The sustainable sourcing of materials is crucial to the circular economy

  
Fresh vegetables at a market. [Shutterstock/Sunlover].
Fresh vegetables at a market. [Shutterstock/Sunlover].

SPECIAL REPORT / The sustainable sourcing of raw materials is a crucial phase at the beginning of the economic cycle. Yet this initial sourcing phase has so far been largely neglected by targeted EU resource efficiency policies. “But it’s time for change,”, said WWF, Unilever and the Alliance for Beverage Cartons and the Environment (ACE).

This opinion piece was co-authored by the WWF, an environmental non-governmental organisation, Unilever, a food and drink multinational, and the Alliance for Beverage Cartons and the Environment (ACE), an industry association.

A lot of ink has been used up over resource efficiency – now part of that elite policy group of EU 2020 strategies. And not surprisingly. “Today in Europe we are consuming the equivalent of 2.8 planets worth of natural resources, and yet we have only one planet, meaning we are in serious resource debt,” says Tony Long, Director of WWF’s European Policy Office, on the occasion of Green Week. Yet despite all the political hype surrounding the issue, the EU has left some pretty large gaps in its practical response to the challenge.

ACE, WWF and Unilever agree that sustainable sourcing is key to unlocking the potential for a circular economy and a prerequisite in order to build a resource-efficient society in Europe and other regions. For sustainable sourcing to make an optimal contribution to resource efficiency and Europe’s circular economy, the EU has to step in.The EU should use its position as one of the largest markets in the world to promote policies and strategies that drive a sustainable management of natural resources worldwide. It should also support the sustainable and transparent use and trade of resources and products by promoting responsible consumption.
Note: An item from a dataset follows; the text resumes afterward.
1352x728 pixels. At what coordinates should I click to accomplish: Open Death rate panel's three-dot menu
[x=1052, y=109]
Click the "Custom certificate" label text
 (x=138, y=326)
Hence a joint call is being made by ACE, Unilever and WWF for “the EU to develop ambitious principles and standards for sustainable sourcing.”  With focused EU support, “sustainably sourced materials can become the market standard, rather than the niche they currently are,” says Christiaan Prins, Unilever’s European External Affairs Director. Appropriate legislation, which could in part base itself on lessons learned from existing voluntary agreements on sustainable sourcing, could trigger the spread of such practices Europe-wide.

This doesn’t mean however that the EU’s contribution to date should be overlooked. The contribution of EU waste policies to the circular economy is one to highlight. Levels of recycling have progressed dramatically in recent years with attendant gains for resource efficiency, as secondary raw materials substitute some of the demand for virgin resources. All good of course, but with new and ambitious material recycling rates expected in the upcoming review of EU waste legislation, the scope for further action will tend to narrow and reach inevitable limits.
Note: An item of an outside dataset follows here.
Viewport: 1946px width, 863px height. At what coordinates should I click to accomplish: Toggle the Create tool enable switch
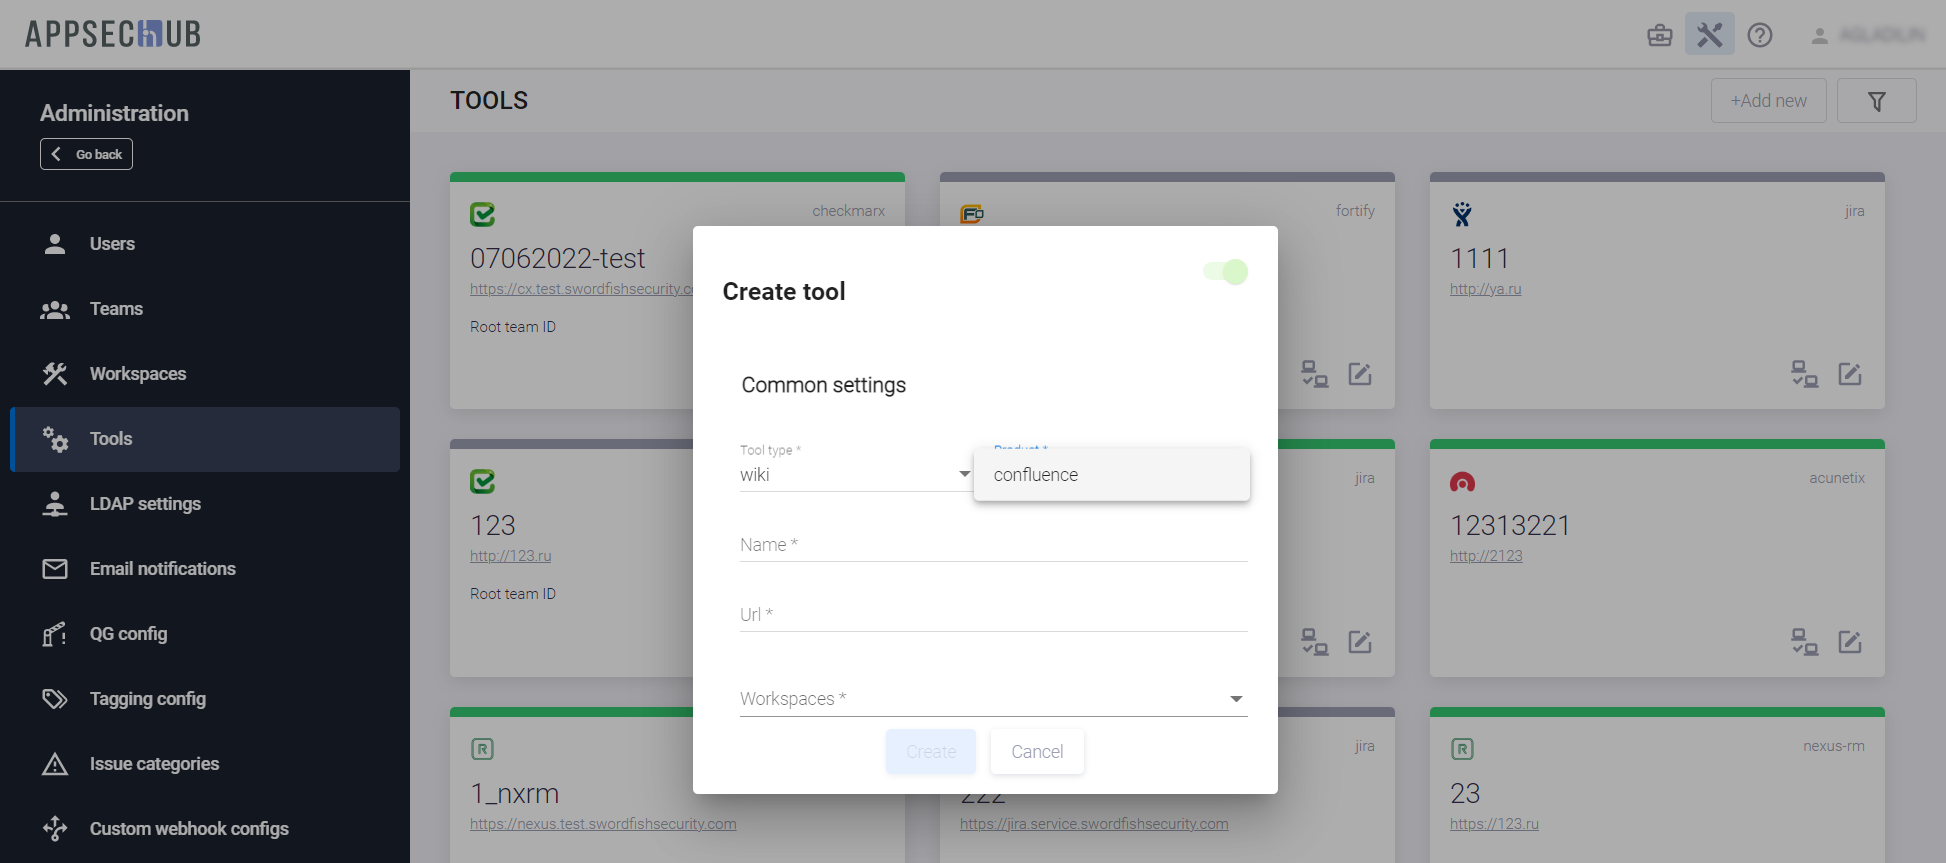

This is not true at the other end of the product life cycle. Here, at the sourcing phase, the scope for action on sustainability remains great, its potential contribution to sustainable production largely untapped, and the case for action is strong.

“If their depletion and misuse are to be avoided,” says ACE Director General Katarina Molin, “natural resources need to be efficiently and acceptably sourced – and demonstrably so. Even the positive impact of recycling could be undermined if recycled materials fail to show they have been sustainably managed at the outset.”  Hence the importance of third party verification of ACE’s voluntary commitment to source all wood fibre for beverage carton production, from FSC certified or FSC controlled wood sources by 2015. First created by ACE beverage carton manufacturers in 2007 and independently tested since, the commitment had by 2013 reached 93% of its final 100% target.

Similarly, Unilever is committed to source 100% of its raw materials sustainably by 2020. As well as protecting the planet’s natural resources, sustainable sourcing helps Unilever to manage a core business risk by ensuring security of supply for the long term. “By end last year, 48% of our agricultural raw materials were sustainably sourced, and we had engaged with 570,000 smallholder farmers to this end,” says Prins. “Good progress but more to do,” he comments.

Indeed the EU should leverage its international market clout to drive the sustainable management of natural resources not only in Europe but worldwide. “In this way Europe would begin repaying the planet’s massive resource debt,” says WWF’s Long, ”without this commitment not only nature suffers, but so will people, businesses and the economy impacted by rising prices due to resource scarcity.”